Stored records:
Start of Block
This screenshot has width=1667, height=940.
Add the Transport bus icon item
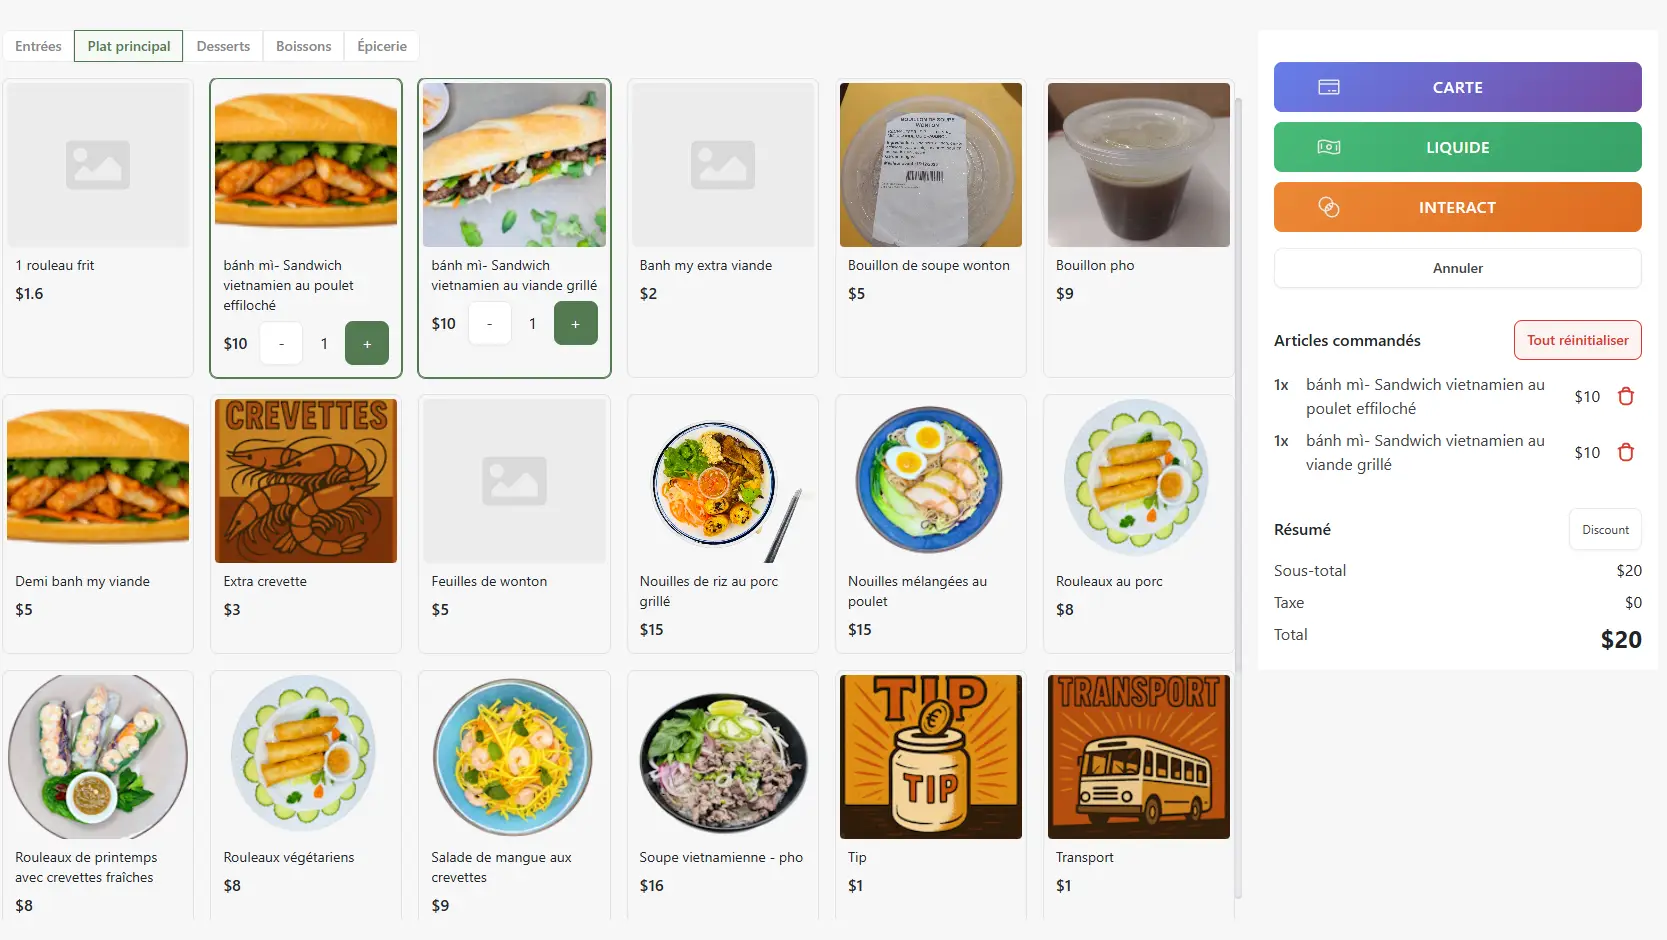pos(1138,757)
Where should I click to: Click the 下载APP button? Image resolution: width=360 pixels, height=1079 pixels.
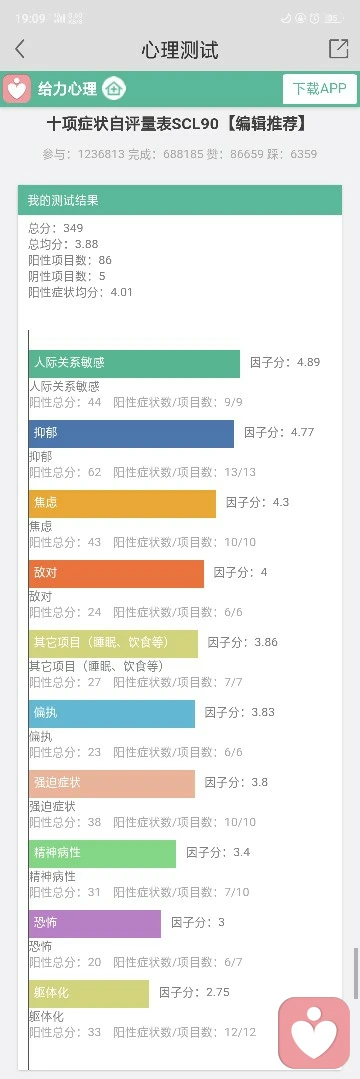(319, 89)
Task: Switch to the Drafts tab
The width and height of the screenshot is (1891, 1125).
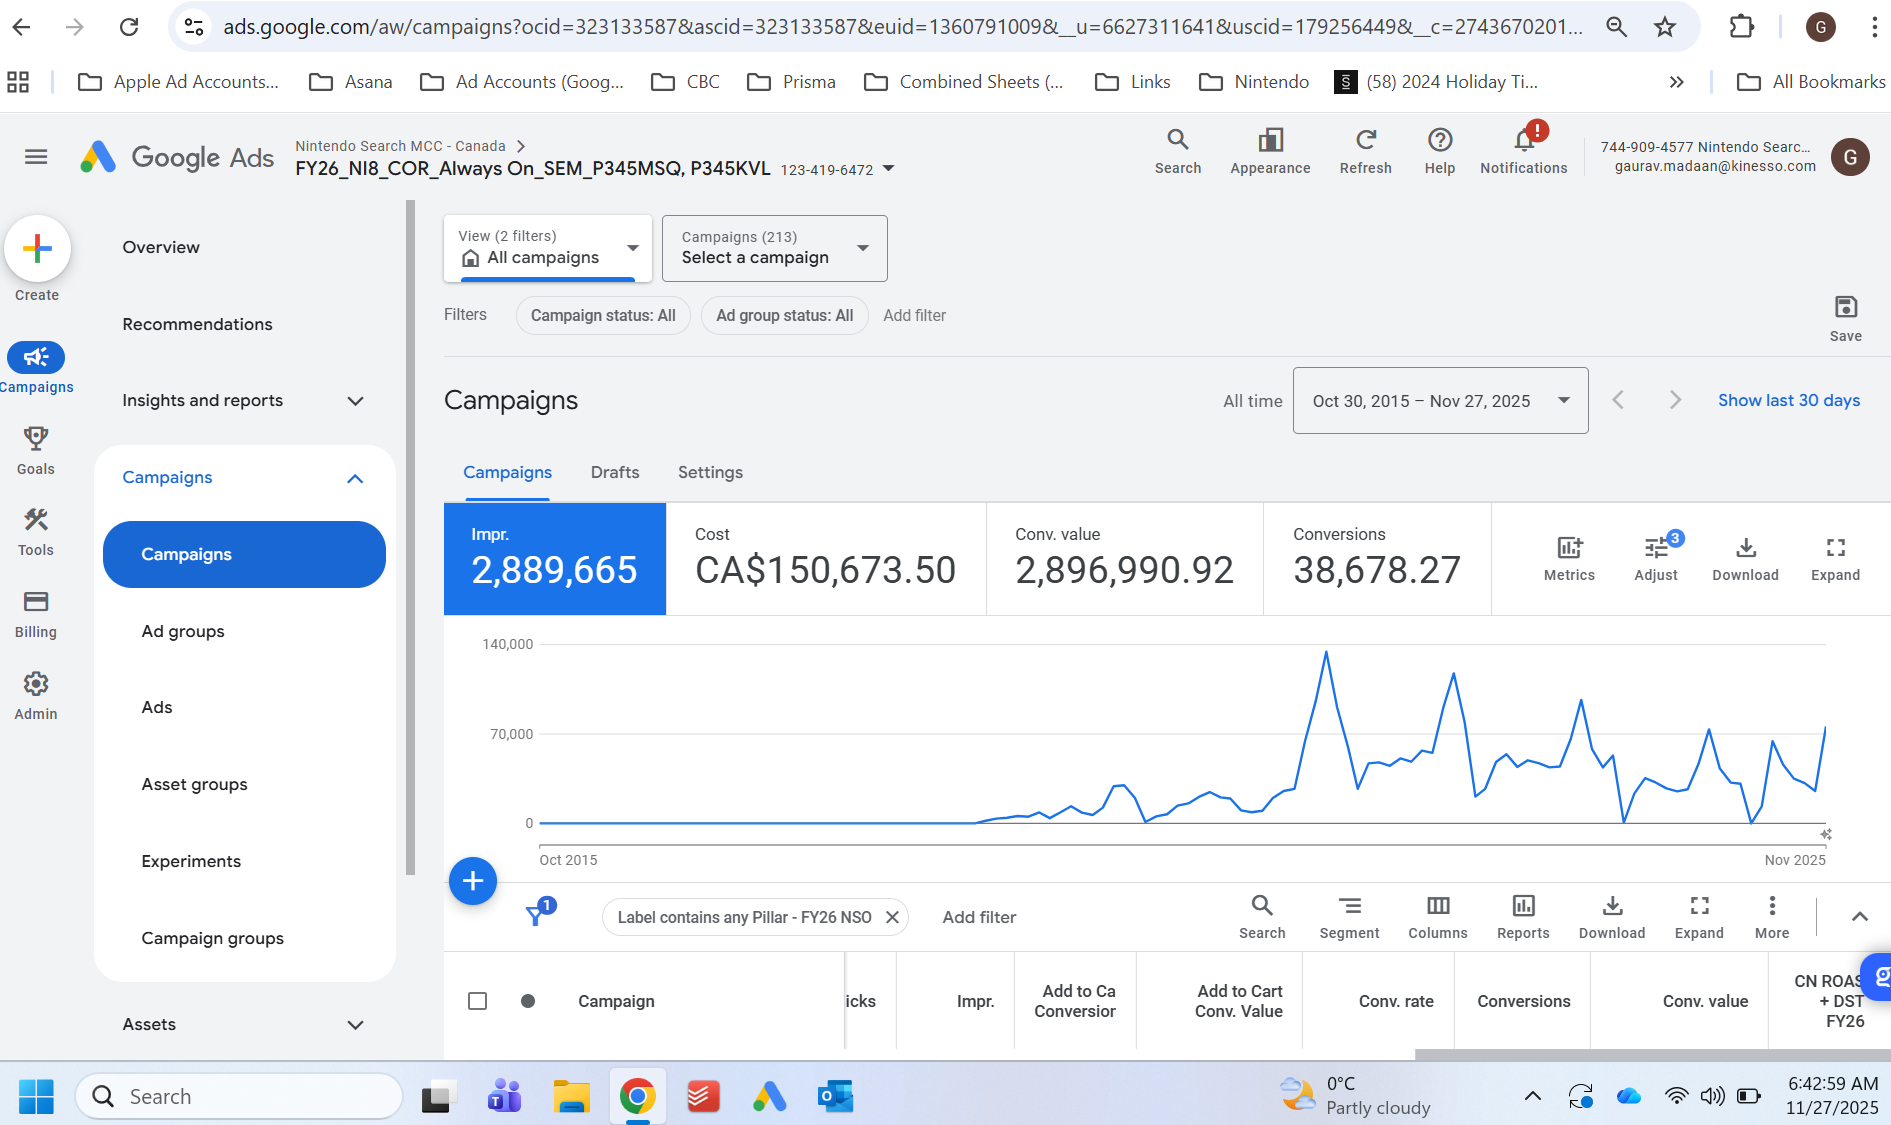Action: pyautogui.click(x=614, y=472)
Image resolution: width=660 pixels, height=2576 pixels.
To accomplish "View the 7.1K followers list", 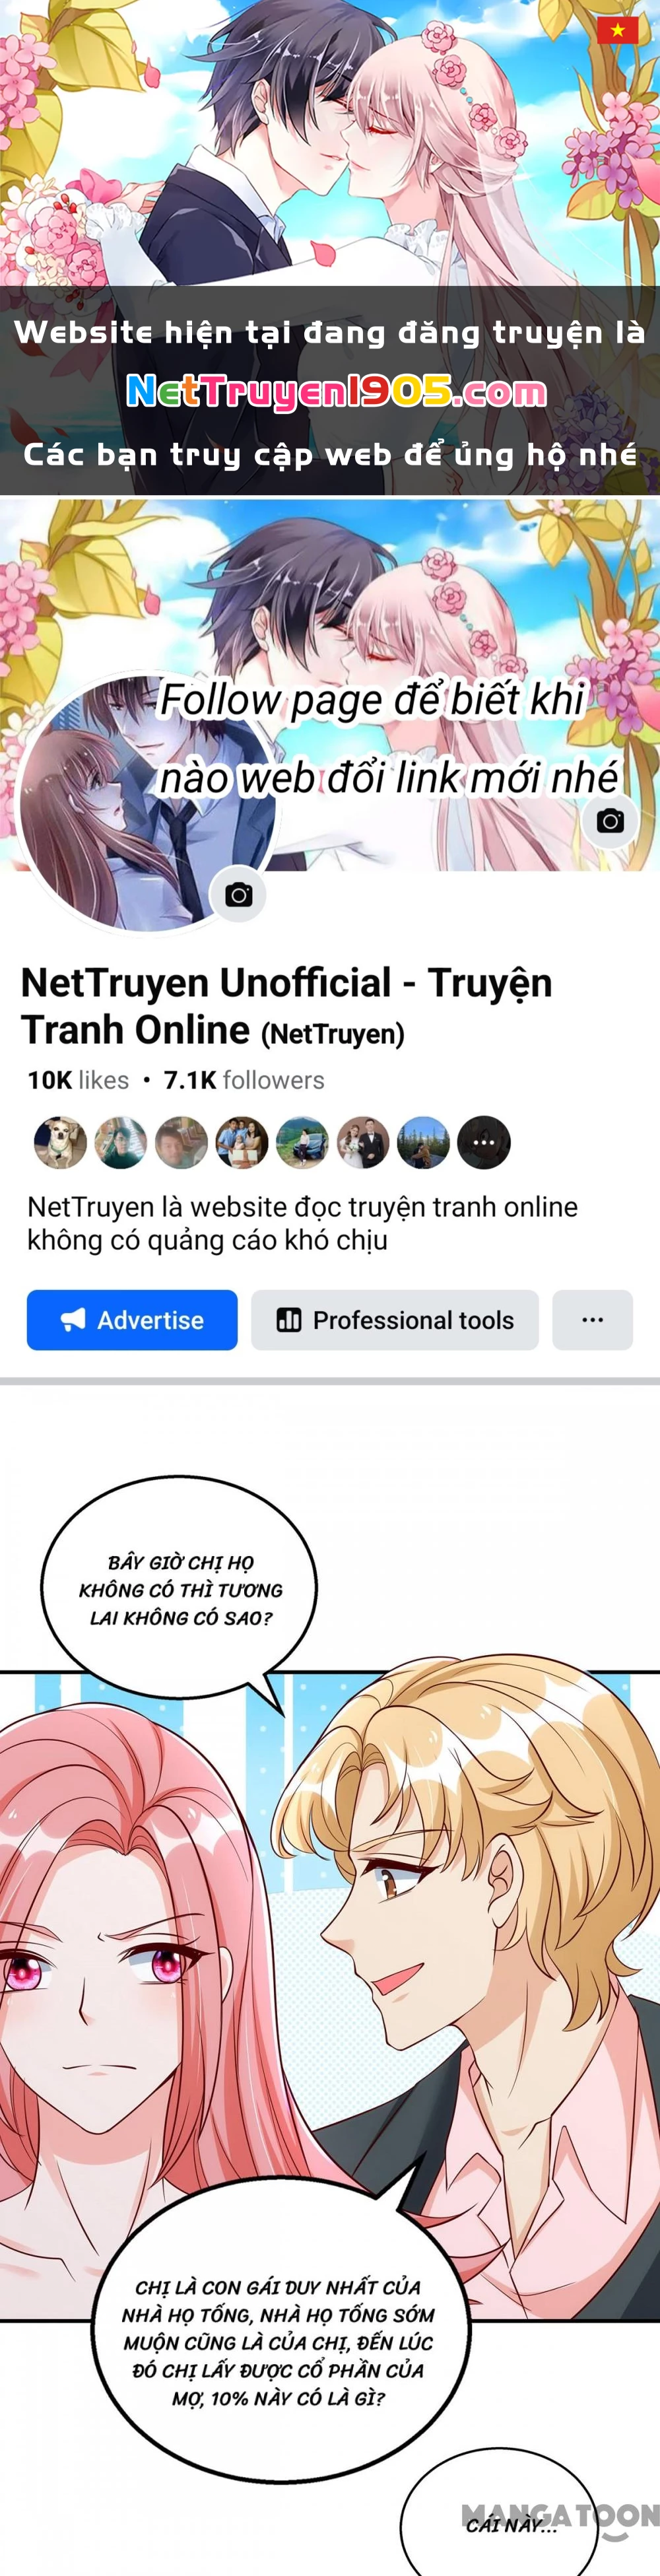I will (x=244, y=1080).
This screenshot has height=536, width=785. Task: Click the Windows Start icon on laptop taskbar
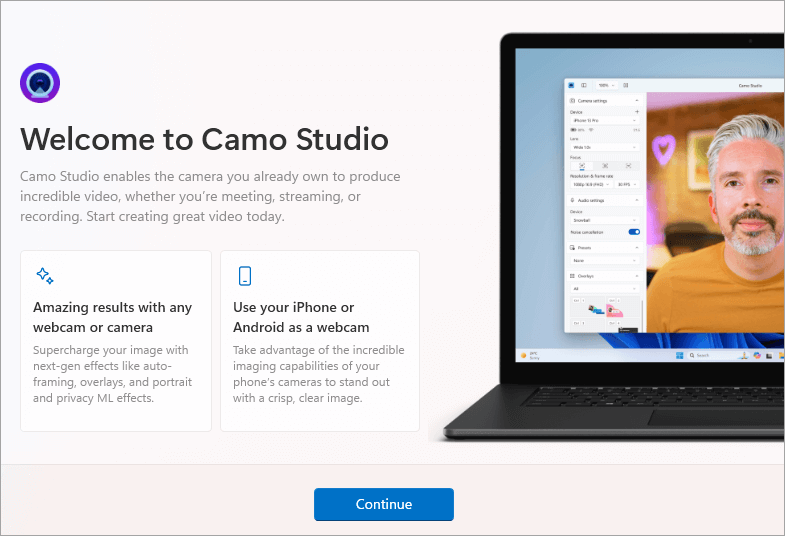tap(679, 355)
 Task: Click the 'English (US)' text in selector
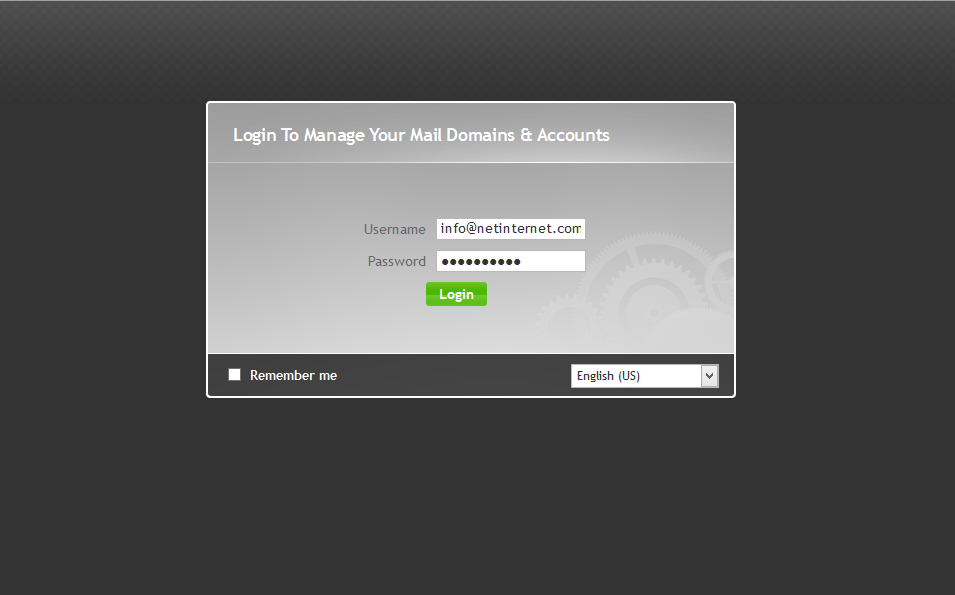[x=608, y=376]

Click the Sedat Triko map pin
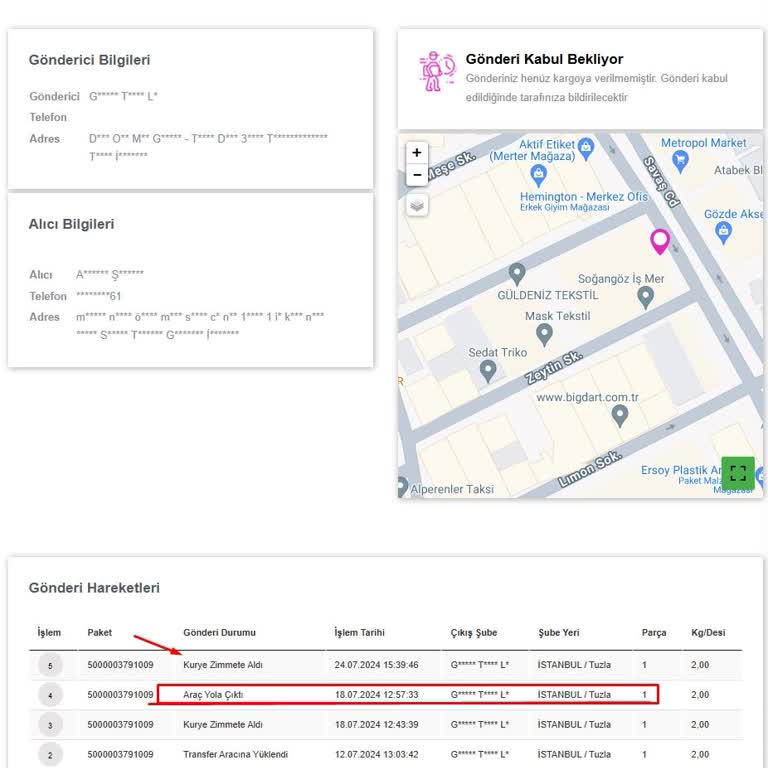coord(488,370)
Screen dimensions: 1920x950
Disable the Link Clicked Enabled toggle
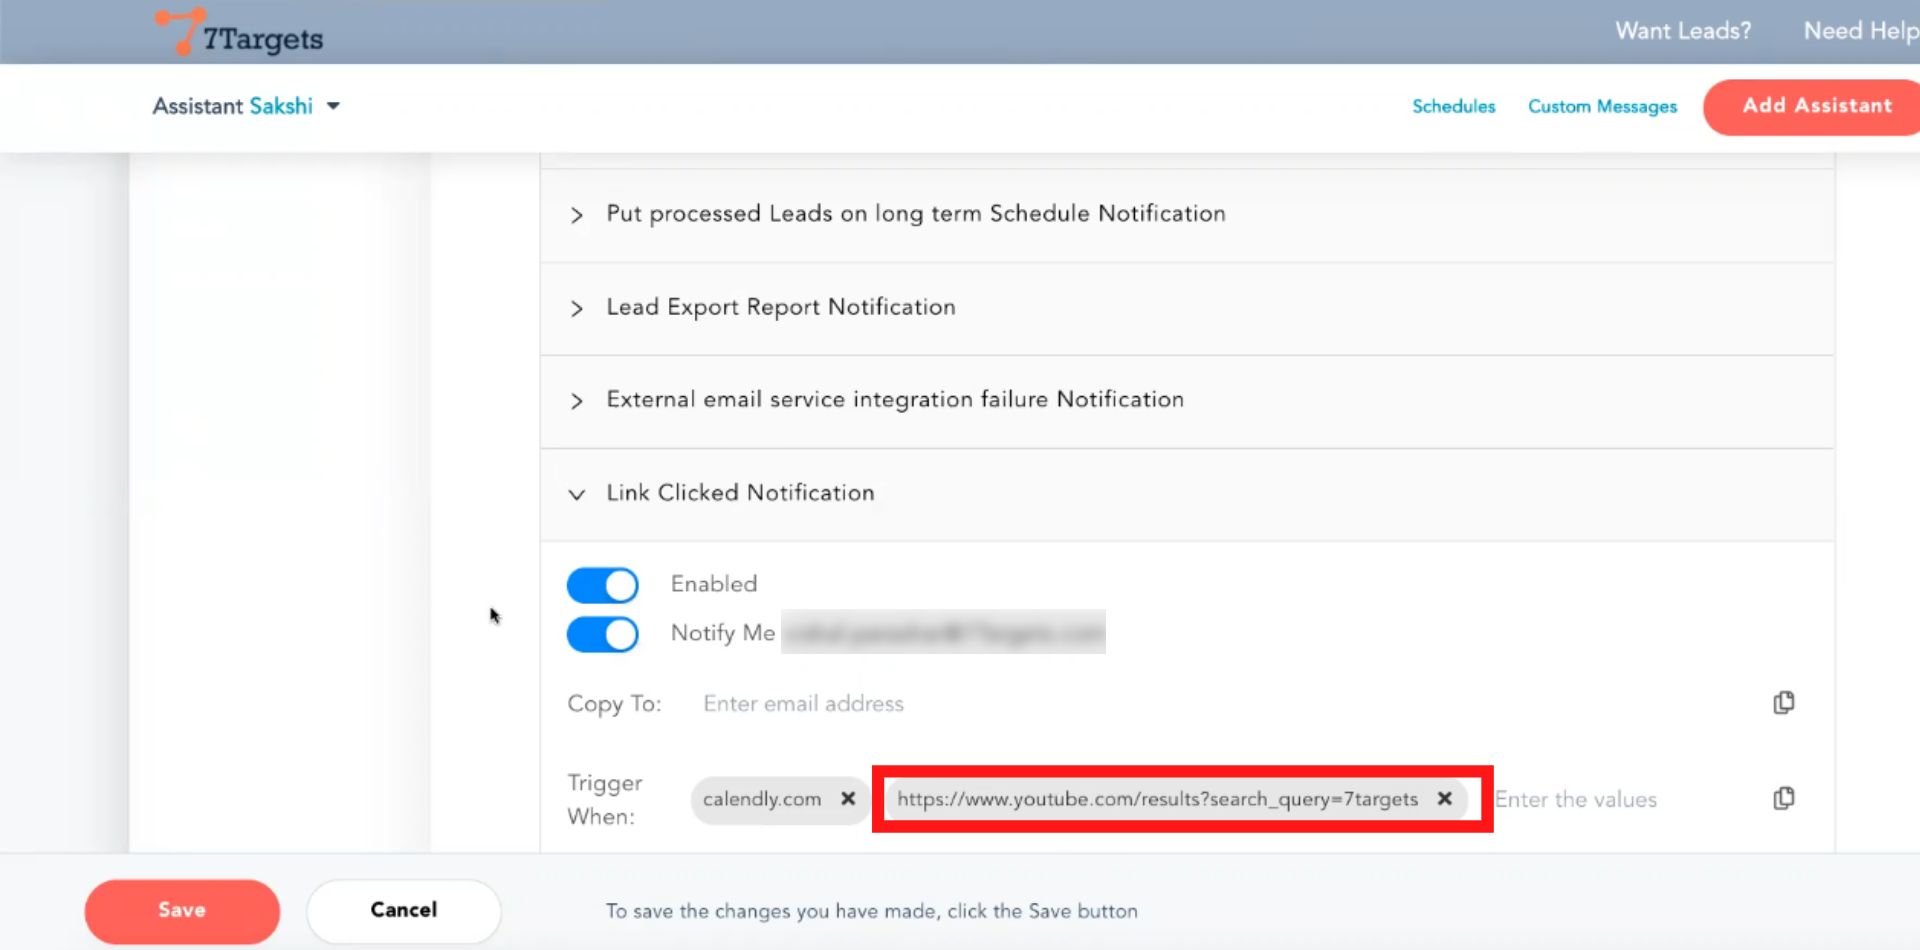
End of Block
» **Work task**
Restate, word for word and without pictures, the lines from the line containing "Task: Click the 'English" to the last line of the records above.

» **Completed exercise**
 Task: Click the 'English (US)' text in selector
[x=608, y=376]

Click the Sedat Triko map pin
coord(488,370)
Screen dimensions: 1920x950
Disable the Link Clicked Enabled toggle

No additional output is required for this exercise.